--- START ---

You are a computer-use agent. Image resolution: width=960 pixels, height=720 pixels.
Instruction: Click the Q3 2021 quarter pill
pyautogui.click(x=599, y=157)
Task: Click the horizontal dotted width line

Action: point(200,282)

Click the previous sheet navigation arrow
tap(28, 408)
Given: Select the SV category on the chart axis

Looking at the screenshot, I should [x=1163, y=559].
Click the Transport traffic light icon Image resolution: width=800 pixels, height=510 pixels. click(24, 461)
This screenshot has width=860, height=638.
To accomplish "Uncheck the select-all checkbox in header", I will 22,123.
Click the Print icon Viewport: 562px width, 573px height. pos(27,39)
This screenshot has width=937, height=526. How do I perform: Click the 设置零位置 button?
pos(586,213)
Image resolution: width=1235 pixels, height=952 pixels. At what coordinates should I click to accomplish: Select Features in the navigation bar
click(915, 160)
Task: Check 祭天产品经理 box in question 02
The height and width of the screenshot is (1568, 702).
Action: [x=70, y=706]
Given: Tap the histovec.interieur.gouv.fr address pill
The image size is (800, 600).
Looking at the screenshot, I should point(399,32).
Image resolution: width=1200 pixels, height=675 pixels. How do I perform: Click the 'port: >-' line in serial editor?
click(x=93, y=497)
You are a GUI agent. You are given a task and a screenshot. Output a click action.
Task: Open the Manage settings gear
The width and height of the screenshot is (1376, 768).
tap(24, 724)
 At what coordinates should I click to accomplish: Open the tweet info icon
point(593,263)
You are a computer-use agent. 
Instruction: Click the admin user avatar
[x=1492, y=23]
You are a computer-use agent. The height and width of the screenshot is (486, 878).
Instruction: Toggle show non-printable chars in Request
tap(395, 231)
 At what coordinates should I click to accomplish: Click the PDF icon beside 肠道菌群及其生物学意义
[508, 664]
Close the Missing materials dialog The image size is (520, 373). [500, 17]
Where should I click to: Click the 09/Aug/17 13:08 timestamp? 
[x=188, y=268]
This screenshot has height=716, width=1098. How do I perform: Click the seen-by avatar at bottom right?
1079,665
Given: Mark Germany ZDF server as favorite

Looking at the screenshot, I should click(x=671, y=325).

--- END ---

▶ [What the task requires] Could you copy each line in the listing above that includes the word "computer"?

▶ [Answer to this problem]
You are a computer-use agent. Image resolution: width=960 pixels, height=720 pixels.
You are a computer-use agent. 
You are a computer-use agent. The height and width of the screenshot is (486, 878).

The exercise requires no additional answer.